** START OF PAGE TEXT **
You are given an integer array nums with no duplicates. A maximum binary tree can be built recursively from nums using the following algorithm:

Create a root node whose value is the maximum value in nums. Recursively build the left subtree on the subarray prefix to the left of the maximum value. Recursively build the right subtree on the subarray suffix to the right of the maximum value. Return the maximum binary tree built from nums.

Example 1

654. Maximum Binary Tree

Input: nums = [3,2,1,6,0,5]

Output: [6,3,5,null,2,0,null,null,1]

Explanation: The recursive calls are as follow:

  • The largest value in [3,2,1,6,0,5] is 6. Left prefix is [3,2,1] and right suffix is [0,5].
    • The largest value in [3,2,1] is 3. Left prefix is [] and right suffix is [2,1].
      • Empty array, so no child.
      • The largest value in [2,1] is 2. Left prefix is [] and right suffix is [1].
        • Empty array, so no child.
        • Only one element, so child is a node with value 1.
    • The largest value in [0,5] is 5. Left prefix is [0] and right suffix is [].
      • Only one element, so child is a node with value 0.
      • Empty array, so no child.

Example 2

Input: nums = [3,2,1]

Output: [3,null,2,null,1]

Constraints

  • 1 <= nums.length <= 1000
  • 0 <= nums[i] <= 1000
  • All integers in nums are unique.

How to solve the problem

Code

  • Recursion (DFS)
** END OF PAGE TEXT **
** START OF SOURCE RECORDS **
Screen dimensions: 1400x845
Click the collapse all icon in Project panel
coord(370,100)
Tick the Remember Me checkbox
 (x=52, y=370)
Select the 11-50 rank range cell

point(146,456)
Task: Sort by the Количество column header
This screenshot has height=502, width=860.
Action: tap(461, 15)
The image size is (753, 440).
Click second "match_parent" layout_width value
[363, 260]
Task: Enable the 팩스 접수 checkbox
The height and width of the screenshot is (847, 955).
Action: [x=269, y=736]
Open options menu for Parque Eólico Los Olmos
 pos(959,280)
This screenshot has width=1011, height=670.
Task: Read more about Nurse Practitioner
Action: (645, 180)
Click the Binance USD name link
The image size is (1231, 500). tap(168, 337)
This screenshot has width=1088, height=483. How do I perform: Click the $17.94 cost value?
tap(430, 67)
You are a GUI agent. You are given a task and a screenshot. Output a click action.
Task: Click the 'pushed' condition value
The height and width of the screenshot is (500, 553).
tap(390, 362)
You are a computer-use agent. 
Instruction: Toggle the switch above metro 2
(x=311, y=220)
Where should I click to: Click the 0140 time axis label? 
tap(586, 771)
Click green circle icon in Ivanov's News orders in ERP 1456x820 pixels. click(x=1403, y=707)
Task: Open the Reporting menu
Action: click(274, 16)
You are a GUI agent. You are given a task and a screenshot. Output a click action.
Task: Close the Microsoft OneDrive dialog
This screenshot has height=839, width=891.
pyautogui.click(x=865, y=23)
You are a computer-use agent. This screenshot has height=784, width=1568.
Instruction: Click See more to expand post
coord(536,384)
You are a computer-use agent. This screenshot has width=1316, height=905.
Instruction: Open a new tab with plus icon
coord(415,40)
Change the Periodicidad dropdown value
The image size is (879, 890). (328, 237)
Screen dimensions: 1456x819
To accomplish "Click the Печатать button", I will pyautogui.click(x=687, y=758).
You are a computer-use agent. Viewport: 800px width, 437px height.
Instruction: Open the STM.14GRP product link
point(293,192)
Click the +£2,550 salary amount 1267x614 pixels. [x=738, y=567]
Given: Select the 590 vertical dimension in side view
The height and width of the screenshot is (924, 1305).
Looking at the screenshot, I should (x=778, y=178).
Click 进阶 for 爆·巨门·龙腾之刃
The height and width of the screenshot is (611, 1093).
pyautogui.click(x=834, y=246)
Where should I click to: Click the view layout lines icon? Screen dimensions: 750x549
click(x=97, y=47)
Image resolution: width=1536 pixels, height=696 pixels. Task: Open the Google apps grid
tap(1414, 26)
** END OF SOURCE RECORDS **
» TASK LIST
(a) Summarize the maximum binary tree problem in two sentences.
(b) Please copy out the lines of the records starting at the line that contains "has width=1316, height=905." and ending at the line that contains "will pyautogui.click(x=687, y=758).".
The text and the records are unrelated to each other.

» RESULTS OF THE TASKS
(a) Given an integer array nums with no duplicates, a maximum binary tree is built by making the maximum value the root and recursively building the left subtree from the prefix to its left and the right subtree from the suffix to its right. For example, nums = [3,2,1,6,0,5] gives [6,3,5,null,2,0,null,null,1], and the constraints are that nums has 1 to 1000 elements, each between 0 and 1000, all unique.

(b)
You are a computer-use agent. This screenshot has width=1316, height=905.
Instruction: Open a new tab with plus icon
coord(415,40)
Change the Periodicidad dropdown value
The image size is (879, 890). (328, 237)
Screen dimensions: 1456x819
To accomplish "Click the Печатать button", I will pyautogui.click(x=687, y=758).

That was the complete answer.